GIVEN PASSAGE →
↓↓↓

The burden is on the moving party to demonstrate the absence of any material factual issue genuinely in dispute. Am. Int'l Group, Inc. v. London Am. Int'l Corp., 664 F. 2d 348, 351 (2d Cir. 1981). In determining whether a genuine factual issue exists, the court must resolve all ambiguities and draw all reasonable inferences against the moving party. Anderson v. Liberty Lobby, Inc., 477 U.S. 242, 255 (1986).

If a nonmoving party has failed to make a sufficient showing on an essential element of his case with respect to which he has the burden of proof, then summary judgment is appropriate. Celotex Corp., 477 U.S. at 323. If the nonmoving party submits evidence which is "merely colorable," legally sufficient opposition to the motion for summary judgment is not met. Liberty Lobby, 477 U.S. at 24.

On behalf of the class as a whole, plaintiffs allege breach of fiduciary duty for damages resulting from cash in the Stock Fund (count I); breach of fiduciary duty for damages resulting from payment of excessive recordkeeping and administrative fees (count II); breach of fiduciary duty for damages resulting from misleading representations regarding fees and expenses (count III); breach of fiduciary duty for equitable relief including a declaration that defendants provided participants with confusing, false and misleading information (count IV); on behalf of the subclass, breach of fiduciary duty for damages resulting from false representation regarding payments to Fidelity (count V); breach of fiduciary duty for damages resulting from failure to capture "Float" (count VI); breach of fiduciary duty for damages resulting from payment of excessive investment management and brokerage fees (count VII); and breach of fiduciary duty for inclusion of imprudent investment options (VIII).

Count I

In their first count, plaintiffs assert that UTC breached its fiduciary duties (1) by choosing to have the Stock Fund hold cash. Plaintiffs maintain the amount of cash held and fees incurred between 1997 through 2005 caused the participants to lose $69 million worth of gains in UTC stock.

Hereinafter defendants are referred to, collectively, as UTC or defendant.

↑↑↑

THE TASKS →
**A)** Could you retype the court opinion on the fiduciary duty claims, starting at "The burden is" and ending at "U.S. at 24."?
**B)** What comes next in the court opinion on the fiduciary duty claims? Write the continuation from the point where it stops.
The rows after this come from a separate source, unrelated to the court opinion on the fiduciary duty claims.

Records from a collection →
↓↓↓

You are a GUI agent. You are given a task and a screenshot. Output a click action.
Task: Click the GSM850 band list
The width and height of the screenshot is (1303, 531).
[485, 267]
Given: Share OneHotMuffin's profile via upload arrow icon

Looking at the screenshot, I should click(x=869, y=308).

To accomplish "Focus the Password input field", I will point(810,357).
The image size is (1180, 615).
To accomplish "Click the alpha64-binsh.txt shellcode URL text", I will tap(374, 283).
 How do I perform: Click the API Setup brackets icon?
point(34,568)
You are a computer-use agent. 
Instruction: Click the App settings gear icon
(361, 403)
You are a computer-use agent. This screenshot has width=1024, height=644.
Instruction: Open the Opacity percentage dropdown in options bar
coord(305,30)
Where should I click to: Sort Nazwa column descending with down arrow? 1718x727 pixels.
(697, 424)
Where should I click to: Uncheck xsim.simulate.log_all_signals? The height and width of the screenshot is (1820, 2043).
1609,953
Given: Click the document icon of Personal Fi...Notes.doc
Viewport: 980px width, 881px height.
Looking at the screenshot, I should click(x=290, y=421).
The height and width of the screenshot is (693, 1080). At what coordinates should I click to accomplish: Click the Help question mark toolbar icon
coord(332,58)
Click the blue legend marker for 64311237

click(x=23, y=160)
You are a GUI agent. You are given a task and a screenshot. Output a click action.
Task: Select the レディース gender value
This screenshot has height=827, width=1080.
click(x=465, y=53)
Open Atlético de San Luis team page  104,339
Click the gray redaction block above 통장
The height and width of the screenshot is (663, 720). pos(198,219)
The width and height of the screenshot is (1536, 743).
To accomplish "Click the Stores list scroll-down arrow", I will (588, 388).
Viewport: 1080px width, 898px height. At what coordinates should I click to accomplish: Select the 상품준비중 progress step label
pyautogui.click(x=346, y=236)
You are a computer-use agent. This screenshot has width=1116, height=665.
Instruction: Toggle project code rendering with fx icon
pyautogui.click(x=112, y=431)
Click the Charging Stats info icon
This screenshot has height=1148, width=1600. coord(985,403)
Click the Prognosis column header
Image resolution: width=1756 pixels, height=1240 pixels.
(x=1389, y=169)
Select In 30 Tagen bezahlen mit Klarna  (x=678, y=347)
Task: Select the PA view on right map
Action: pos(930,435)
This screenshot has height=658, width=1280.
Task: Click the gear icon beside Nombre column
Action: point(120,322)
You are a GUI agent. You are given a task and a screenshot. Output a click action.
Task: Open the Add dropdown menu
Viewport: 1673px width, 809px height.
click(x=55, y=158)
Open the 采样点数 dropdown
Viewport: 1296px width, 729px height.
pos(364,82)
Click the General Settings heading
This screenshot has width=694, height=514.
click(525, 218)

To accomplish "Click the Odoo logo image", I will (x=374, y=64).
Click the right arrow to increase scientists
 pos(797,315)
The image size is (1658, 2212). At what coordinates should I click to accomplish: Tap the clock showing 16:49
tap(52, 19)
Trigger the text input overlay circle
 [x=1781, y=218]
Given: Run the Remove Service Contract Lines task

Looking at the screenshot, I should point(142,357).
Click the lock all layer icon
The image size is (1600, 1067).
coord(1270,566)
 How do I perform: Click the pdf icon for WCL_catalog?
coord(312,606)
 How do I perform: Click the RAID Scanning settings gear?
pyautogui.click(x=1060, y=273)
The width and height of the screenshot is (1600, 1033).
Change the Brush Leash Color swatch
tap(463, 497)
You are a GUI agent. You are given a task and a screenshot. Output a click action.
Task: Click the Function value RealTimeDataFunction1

↑↑↑

WRITTEN RESPONSES →
**A)**
The burden is on the moving party to demonstrate the absence of any material factual issue genuinely in dispute. Am. Int'l Group, Inc. v. London Am. Int'l Corp., 664 F. 2d 348, 351 (2d Cir. 1981). In determining whether a genuine factual issue exists, the court must resolve all ambiguities and draw all reasonable inferences against the moving party. Anderson v. Liberty Lobby, Inc., 477 U.S. 242, 255 (1986).

If a nonmoving party has failed to make a sufficient showing on an essential element of his case with respect to which he has the burden of proof, then summary judgment is appropriate. Celotex Corp., 477 U.S. at 323. If the nonmoving party submits evidence which is "merely colorable," legally sufficient opposition to the motion for summary judgment is not met. Liberty Lobby, 477 U.S. at 24.

**B)**
Section 404(a)(1)(B) of ERISA requires a fiduciary to "discharge his duties with respect to the plan . . . with the care, skill, prudence, and diligence under the circumstances then prevailing that a prudent man acting in a like capacity and familiar with such matters would use in the conduct of an enterprise of a like character and with like aims. . . ." 29 U.S.C. § 1104(a)(1)(B). In making investment decisions, plan trustees must conduct a careful and impartial investigation with "an eye to the interests of the participants and beneficiaries." Flanigan v. General Elec. Co., 242 F.3d 78, 86 (2d Cir. 2001). Whether a fiduciary's actions are prudent cannot be measured from the vantage point of hindsight; the prudent person standard is not concerned with results but is a test of how the fiduciary acted when viewed from the perspective of the time of the challenged decision. DiFelice v. U.S. Airways, Inc., 497 F.3d 410, 424 (4th Cir. 2007). The court must inquire into whether the fiduciary, "at the time of the challenged transaction, employed the appropriate methods to investigate the merits of the investment to structure the investment." Katsaros v. Cody, 744 F.2d 270, 279 (2d Cir. 1984). The prudent person standard does not require the fiduciary to take any particular course of action even if another approach seems preferable. Chao v. Merino, 452 F.3d 174, 182 (2d Cir. 2006).

The Department of Labor ("DOL") regulations provide that section 404(a)(1)(B) is satisfied with respect to an "investment or investment course of action" if the fiduciary:

(i) Has given appropriate consideration to those facts and circumstances that, given the scope of such fiduciary's investment duties, the fiduciary knows or should know are relevant to the particular investment or investment course of action involved, including the role the investment or investment course of action plays in that portion of the plan's investment portfolio with respect to which the fiduciary has investment duties; and
(ii) Has acted accordingly.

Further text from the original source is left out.